Task goal
Read the lines below. Copy out any that hold the string "tweet".

Task input
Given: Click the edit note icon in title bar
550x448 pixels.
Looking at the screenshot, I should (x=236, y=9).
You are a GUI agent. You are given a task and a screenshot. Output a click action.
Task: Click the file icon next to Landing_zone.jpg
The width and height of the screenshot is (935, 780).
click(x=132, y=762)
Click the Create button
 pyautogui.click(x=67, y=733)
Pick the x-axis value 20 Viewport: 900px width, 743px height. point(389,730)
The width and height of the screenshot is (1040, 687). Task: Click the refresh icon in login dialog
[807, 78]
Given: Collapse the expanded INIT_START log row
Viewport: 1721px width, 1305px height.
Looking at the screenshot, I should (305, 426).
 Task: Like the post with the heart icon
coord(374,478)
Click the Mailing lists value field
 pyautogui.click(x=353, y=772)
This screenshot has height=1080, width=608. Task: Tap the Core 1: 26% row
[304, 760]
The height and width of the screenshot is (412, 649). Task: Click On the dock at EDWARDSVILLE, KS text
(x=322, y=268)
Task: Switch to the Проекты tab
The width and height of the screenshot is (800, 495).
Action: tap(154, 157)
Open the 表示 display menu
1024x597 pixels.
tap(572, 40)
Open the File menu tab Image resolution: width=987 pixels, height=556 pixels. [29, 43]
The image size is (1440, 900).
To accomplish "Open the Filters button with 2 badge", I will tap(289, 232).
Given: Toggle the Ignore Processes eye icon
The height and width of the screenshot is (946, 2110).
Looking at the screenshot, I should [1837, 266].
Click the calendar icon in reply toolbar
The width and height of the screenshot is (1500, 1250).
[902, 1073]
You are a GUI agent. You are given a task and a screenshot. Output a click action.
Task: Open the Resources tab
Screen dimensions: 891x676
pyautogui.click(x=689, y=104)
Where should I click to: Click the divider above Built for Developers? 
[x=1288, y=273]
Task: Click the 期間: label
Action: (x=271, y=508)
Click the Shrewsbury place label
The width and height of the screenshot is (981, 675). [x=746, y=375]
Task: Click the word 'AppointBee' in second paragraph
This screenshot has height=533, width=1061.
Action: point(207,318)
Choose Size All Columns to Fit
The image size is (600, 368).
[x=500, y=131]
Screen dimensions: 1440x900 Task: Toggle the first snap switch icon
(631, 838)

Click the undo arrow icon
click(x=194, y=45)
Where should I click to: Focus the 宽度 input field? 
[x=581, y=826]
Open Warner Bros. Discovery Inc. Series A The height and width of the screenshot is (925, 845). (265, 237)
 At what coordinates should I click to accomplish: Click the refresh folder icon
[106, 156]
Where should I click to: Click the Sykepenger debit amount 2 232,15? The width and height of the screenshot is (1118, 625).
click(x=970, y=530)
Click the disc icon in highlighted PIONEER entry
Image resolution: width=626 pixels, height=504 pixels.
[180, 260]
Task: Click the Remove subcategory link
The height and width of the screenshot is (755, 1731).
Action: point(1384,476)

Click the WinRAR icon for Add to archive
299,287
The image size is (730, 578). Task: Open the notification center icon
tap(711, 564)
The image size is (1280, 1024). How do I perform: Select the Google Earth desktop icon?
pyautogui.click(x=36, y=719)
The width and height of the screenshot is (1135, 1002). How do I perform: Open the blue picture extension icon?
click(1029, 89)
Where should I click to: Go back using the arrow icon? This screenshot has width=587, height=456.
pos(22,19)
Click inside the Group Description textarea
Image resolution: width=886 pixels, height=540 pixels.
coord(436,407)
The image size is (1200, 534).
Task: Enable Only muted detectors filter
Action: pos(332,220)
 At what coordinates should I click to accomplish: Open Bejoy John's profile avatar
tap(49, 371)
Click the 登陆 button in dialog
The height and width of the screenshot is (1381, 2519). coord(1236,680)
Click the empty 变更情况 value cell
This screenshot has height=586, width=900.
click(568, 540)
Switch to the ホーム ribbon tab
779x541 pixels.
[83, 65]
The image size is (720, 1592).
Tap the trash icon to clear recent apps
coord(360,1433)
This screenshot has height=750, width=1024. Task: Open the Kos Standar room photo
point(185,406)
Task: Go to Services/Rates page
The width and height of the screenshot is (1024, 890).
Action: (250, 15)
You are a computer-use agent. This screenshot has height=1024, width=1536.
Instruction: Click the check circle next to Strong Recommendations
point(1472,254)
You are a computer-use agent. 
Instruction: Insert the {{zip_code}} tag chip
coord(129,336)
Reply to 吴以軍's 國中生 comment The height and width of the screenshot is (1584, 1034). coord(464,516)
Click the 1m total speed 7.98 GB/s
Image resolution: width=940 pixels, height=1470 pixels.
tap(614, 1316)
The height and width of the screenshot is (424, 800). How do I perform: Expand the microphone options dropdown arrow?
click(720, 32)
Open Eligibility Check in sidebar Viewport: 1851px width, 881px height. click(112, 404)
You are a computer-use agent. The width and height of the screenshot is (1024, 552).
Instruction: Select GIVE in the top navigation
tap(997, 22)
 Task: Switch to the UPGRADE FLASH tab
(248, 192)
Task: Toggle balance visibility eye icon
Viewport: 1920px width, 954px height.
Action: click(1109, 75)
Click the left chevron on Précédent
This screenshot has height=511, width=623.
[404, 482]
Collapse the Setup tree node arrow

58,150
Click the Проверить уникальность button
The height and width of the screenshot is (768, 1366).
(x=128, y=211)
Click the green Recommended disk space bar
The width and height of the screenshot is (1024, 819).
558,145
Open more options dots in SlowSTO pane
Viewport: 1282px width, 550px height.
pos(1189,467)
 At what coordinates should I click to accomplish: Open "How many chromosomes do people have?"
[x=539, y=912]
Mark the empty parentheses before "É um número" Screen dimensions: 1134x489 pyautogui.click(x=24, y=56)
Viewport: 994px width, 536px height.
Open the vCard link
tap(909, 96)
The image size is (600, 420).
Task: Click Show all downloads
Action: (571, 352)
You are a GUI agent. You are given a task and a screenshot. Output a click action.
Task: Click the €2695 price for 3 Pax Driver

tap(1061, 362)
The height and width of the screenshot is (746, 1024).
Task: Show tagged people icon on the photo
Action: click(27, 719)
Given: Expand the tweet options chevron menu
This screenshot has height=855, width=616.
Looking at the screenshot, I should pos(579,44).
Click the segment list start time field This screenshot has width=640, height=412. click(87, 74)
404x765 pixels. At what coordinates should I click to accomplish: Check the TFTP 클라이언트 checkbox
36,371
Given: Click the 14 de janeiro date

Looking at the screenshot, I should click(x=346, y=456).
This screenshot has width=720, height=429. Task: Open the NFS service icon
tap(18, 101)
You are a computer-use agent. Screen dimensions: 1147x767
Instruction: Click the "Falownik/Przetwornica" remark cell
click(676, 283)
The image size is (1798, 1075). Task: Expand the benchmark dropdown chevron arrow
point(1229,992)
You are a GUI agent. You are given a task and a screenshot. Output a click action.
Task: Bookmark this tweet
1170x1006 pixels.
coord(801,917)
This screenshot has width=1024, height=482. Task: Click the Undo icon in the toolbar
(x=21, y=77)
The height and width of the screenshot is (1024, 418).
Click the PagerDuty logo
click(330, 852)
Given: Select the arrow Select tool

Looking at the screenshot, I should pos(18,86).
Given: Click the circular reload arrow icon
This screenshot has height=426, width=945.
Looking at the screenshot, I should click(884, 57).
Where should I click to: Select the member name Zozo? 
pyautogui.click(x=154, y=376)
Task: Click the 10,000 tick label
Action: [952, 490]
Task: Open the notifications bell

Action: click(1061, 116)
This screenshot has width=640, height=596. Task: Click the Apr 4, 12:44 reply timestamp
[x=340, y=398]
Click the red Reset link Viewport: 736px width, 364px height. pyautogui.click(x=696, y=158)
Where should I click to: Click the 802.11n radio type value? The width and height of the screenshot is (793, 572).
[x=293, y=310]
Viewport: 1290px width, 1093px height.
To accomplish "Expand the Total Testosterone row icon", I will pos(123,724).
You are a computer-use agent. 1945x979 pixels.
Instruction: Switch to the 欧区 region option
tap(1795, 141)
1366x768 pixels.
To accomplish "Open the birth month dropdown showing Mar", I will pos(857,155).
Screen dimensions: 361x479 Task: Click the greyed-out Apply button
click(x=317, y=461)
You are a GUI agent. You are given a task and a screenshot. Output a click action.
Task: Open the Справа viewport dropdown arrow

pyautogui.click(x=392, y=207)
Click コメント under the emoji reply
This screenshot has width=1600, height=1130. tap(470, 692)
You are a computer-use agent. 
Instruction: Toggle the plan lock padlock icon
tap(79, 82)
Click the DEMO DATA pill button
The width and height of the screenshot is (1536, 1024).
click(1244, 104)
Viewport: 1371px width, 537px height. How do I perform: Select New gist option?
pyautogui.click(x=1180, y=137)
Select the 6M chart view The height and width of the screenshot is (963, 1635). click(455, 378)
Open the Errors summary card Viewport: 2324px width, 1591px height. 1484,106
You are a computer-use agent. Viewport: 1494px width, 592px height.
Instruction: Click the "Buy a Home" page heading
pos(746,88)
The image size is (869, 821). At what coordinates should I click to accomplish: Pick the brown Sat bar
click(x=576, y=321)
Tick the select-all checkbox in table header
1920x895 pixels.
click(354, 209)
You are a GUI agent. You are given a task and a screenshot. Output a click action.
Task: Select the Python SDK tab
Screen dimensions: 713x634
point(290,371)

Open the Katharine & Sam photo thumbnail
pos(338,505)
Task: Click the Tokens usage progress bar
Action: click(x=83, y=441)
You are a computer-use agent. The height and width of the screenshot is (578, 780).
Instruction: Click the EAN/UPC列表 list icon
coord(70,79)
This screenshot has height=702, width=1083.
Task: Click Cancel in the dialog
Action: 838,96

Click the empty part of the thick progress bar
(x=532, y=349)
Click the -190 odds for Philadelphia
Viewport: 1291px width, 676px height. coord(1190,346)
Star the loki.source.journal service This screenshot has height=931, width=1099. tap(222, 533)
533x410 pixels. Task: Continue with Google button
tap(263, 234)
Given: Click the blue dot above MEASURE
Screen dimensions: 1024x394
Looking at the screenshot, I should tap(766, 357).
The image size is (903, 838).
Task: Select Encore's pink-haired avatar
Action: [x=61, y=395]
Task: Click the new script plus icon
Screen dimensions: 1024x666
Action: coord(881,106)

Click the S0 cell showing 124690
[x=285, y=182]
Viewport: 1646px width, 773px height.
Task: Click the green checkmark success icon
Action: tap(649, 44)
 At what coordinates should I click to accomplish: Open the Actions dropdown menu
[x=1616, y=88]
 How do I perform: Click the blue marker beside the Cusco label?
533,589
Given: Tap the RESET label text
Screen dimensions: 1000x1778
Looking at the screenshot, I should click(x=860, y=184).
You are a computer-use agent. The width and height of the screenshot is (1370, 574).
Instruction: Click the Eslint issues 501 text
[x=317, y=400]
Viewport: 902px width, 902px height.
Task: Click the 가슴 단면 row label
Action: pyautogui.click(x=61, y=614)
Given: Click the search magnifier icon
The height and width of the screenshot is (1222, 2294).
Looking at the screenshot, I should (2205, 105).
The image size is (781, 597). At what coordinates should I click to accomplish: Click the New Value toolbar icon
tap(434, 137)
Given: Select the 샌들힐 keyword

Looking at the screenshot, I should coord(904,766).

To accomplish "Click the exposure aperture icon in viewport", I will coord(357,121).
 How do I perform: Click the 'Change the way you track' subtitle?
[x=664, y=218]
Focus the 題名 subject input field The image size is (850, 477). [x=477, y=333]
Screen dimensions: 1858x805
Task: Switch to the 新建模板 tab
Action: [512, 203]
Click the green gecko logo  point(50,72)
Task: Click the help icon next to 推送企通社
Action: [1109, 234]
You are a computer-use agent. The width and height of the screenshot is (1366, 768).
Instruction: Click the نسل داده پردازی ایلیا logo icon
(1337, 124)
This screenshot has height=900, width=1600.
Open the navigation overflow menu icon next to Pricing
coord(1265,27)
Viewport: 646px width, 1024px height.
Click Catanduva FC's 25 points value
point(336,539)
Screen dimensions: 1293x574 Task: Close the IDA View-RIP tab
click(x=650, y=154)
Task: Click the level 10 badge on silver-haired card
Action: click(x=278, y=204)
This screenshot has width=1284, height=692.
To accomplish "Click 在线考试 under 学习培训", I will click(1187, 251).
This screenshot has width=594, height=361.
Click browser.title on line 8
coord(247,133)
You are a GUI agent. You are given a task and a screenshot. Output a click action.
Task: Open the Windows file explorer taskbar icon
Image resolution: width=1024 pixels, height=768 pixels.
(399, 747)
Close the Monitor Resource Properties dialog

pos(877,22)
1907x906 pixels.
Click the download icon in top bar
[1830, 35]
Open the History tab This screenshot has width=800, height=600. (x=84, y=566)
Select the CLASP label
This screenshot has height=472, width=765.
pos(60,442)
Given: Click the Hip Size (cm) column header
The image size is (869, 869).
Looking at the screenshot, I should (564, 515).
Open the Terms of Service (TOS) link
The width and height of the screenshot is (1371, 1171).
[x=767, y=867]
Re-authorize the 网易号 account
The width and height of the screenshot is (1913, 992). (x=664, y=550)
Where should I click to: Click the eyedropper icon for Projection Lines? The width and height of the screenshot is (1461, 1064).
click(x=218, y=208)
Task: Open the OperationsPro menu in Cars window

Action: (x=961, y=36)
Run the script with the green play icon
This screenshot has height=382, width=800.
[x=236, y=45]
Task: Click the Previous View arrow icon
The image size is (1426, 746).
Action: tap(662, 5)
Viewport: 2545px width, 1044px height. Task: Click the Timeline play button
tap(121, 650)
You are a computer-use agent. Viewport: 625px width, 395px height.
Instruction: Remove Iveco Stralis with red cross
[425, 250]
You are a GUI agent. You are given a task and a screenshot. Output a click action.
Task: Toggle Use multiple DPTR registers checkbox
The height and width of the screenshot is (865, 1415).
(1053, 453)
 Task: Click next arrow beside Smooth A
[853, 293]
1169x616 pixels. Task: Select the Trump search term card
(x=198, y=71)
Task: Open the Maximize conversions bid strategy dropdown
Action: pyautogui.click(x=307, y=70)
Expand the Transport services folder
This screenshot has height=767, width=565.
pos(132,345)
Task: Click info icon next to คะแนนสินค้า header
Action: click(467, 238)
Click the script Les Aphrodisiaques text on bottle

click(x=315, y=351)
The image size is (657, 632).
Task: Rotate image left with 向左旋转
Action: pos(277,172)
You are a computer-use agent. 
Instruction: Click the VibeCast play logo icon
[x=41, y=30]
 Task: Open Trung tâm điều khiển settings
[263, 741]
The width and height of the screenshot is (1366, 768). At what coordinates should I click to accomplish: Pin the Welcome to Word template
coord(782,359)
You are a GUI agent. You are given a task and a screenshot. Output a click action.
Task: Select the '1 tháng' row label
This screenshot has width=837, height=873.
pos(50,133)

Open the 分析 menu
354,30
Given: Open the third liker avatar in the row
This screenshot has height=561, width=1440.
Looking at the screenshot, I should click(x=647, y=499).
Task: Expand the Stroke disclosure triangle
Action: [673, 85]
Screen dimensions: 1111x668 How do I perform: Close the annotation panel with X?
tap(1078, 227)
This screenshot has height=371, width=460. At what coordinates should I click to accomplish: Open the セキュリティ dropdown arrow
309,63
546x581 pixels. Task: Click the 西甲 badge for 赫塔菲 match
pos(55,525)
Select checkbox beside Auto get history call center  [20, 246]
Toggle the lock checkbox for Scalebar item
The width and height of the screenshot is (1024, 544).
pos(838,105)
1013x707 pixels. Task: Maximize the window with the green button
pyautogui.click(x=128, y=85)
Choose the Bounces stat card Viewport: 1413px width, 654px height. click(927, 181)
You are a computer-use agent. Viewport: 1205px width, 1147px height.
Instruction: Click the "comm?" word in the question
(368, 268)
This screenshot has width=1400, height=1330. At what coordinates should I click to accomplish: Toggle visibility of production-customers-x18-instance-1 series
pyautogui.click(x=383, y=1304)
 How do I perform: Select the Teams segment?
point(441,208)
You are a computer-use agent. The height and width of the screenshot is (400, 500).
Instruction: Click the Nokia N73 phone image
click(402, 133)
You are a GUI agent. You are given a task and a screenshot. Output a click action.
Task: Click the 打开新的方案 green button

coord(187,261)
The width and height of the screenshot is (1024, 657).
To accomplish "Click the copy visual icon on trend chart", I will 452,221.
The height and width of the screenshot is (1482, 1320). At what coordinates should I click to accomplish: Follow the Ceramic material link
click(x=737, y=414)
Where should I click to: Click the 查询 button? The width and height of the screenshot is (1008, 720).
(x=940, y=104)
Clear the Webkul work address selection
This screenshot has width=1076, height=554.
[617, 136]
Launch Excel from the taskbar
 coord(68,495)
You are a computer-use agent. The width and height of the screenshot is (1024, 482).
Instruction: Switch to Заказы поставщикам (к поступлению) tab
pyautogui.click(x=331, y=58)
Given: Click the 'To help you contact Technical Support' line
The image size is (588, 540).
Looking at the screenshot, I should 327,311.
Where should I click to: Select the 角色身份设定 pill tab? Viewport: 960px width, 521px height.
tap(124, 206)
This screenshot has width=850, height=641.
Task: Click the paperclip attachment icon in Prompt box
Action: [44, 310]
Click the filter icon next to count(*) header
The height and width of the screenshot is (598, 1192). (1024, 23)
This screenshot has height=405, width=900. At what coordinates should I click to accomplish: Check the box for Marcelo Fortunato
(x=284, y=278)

Output of the exercise
Given: Expand the tweet options chevron menu
Task: Bookmark this tweet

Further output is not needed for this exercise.